巻末の写真には尾山が松葉杖をついて和服姿で写っている。小さな写真をよく見ると草履の部分は片方しか写っていない。年譜には十五歳の時、右足の膝関節の結核が原因で大腿部より切断すとある。したがって『さすらひ』のこの一首はとても悲しく怖い歌である。十年前に切り落とした自分の脚を見たいと病院を再訪して看護婦に言っているのである。看護婦は言葉もなく笑うことしかできなかった。

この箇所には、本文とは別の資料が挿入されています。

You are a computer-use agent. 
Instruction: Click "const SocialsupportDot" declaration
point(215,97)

ぎしりと肉を切るメスの音、芝草を踏めばけざやかにわがおもふこと
同じ一連にこのような一首もある。自分の脚が切られたその時をもう一度、自分のなかで直視しようとしているのか。残った方の左脚が芝草を踏む時はっきりと作者はそのときのことを頭に描いていて「ぎしり」という音がなまなましい。

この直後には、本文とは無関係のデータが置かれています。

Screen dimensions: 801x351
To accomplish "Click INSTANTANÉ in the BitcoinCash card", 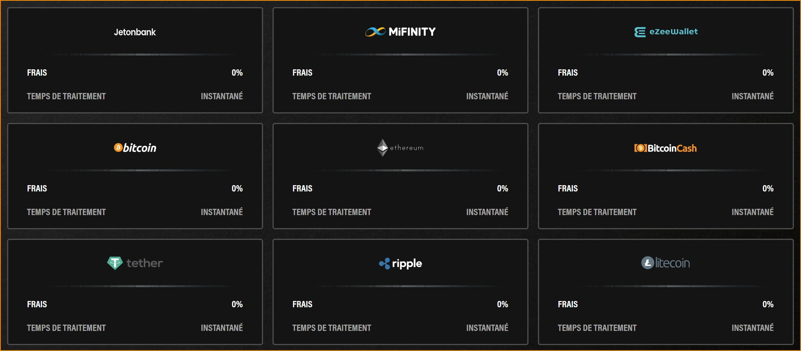I will [x=752, y=212].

しかしこういった尾山の歌風も第二歌集『明る妙』では大きく変わってくる。
わが乙女まことにふかく耀かにわくごはらみてひた肥えにけり
生ものゝ生の力のたふとさは今宵かもしる妻が腹うごく
さつきぞら日輪かゝりほがらかに生れのひとこゑ子はたてにけり
その双手秘密をこめてさゝぐるか嬰児はこぶしいまだひらかず
二十五歳で結婚し、妻の身ごもりと、翌年生まれた長男直樹のことを感情豊かに詠んでいる。一首目は妊娠してふっくらとしてきた妻を眩しいような視線で詠んでいる。また二首目は腹に手をあてて胎動を感じ、おなかのなかに育つ生命に感動している。三首目は産屋の外で子の産声を聞いている様子。上の句の空の様子も大らかで喜びにあふれている。四首目はぎゅっと手のひらを握り締めている愛らしい嬰児の様子がよく伝わってくる。その小さなこぶしのなかに秘密を握っているように詠んでいる。
箸おきてひとり酌するこの夕べいのちを洗ふごとくすずしき
かれ糸瓜ぶらりふらりと吹く風の手ぐさとなれるわが命かも
『雪客』より。最晩年のこのような作品にも心魅かれる。「威風堂々」「ひょうきん」「狷介」などという人間的印象が尾山にはあったというが、飄々として何にも揺るぎのないような作者がここに見える。二首とも命を詠んでいるが、一首目は解き放たれて涼やかな時間のなかに作者がいる。二首目は老いとともに死を意識しているが、風にゆれる糸瓜を見ていつの間に「手ぐさ」のように心もとなくなった命を感じている。